As a point of comparison, when he served as the chief of staff of the Congressional Joint Committee on Taxation from 1995 to 1998, Mr. Kies said, he had dozens of staff working for him.
“I’m just telling you, you can’t do it,” he said of passing a bill without a robust staff.
He noted that members of Congress must also attend to Obamacare and reach some sort of budget agreement.
I hate to tell you this, but they have one person in the entire administration who has any tax-policy experience.
“When Republican House members, in particular, go home for the August recess and hear all their constituents complaining, and they come back in September — as I like to say, their ‘profile in courage’ moment may be over and their willingness to vote” for partisan legislation may be severely reduced, he said.
Mr. Kies, who also served as chief Republican tax counsel to the House Ways and Means Committee during the passage of the last comprehensive tax overhaul in 1986, said he is often asked what lessons can be drawn from that experience.
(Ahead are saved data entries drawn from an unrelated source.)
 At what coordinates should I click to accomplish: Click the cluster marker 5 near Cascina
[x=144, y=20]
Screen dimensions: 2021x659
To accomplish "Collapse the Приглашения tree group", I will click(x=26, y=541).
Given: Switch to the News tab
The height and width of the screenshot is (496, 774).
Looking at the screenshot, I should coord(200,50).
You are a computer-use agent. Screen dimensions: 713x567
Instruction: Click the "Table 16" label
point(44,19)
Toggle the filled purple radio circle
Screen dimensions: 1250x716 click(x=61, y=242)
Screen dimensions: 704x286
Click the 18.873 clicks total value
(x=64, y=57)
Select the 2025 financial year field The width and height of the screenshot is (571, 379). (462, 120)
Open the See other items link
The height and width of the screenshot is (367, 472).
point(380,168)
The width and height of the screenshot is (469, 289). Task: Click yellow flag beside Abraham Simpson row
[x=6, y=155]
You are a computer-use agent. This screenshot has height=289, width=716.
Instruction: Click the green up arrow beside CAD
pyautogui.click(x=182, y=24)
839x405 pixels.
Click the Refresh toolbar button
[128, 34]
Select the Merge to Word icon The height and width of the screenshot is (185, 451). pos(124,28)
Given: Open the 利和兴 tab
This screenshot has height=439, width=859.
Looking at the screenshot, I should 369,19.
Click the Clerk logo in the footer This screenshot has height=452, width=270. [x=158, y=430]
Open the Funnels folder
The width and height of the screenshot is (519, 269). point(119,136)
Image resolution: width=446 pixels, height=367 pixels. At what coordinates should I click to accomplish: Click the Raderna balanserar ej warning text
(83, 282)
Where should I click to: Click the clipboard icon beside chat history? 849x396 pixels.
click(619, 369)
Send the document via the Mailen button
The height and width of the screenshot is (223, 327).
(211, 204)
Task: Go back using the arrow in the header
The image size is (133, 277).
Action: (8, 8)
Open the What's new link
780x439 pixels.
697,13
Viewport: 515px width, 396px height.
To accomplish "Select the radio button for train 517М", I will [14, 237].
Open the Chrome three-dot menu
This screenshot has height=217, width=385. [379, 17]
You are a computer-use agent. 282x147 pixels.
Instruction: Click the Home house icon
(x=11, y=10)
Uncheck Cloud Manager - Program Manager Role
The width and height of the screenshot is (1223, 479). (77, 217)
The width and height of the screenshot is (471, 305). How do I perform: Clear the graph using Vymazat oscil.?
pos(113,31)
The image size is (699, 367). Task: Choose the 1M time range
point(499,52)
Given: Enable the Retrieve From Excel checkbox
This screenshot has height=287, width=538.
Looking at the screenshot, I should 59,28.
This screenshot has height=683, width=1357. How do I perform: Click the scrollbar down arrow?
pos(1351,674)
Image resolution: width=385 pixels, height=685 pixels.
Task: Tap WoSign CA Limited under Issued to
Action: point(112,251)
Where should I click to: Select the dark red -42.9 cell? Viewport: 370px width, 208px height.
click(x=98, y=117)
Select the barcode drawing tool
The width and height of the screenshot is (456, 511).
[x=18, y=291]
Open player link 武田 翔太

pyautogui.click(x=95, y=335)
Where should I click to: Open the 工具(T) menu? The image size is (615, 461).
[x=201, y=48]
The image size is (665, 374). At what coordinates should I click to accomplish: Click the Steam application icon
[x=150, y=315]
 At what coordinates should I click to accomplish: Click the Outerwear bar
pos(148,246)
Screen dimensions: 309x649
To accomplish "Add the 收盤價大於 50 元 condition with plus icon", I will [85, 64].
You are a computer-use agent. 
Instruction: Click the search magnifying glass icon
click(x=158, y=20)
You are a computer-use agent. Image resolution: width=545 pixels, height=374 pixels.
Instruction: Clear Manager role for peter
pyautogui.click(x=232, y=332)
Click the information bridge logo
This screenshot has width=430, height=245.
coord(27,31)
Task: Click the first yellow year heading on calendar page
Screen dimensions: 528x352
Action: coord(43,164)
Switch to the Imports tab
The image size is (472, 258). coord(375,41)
“The ‘86 act has no relevance to what is happening now,” he said. “Every big tax bill has a unique DNA. And it rarely repeats itself twice. There is almost nothing similar to what is happening now that is similar to what happen in ‘86.”
Jamie Tucker of Independent Sector said one thing he will be listening carefully for is the language used by the Trump White House and Republican leaders in Congress to describe their work on changing the tax code. If they talk largely about “tax cuts,” that could be a signal that they are focused on a bill that is smaller in scope rather than a comprehensive piece of legislation.
“If they talk about tax reform more broadly, that is where we might see more of the Camp influence come into play,” Mr. Tucker said.
Editor’s note: This story has been updated to include comments by Joseph Rosenberg of the Urban-Brookings Tax Policy Center on the “wealth effect” of lower taxes on giving.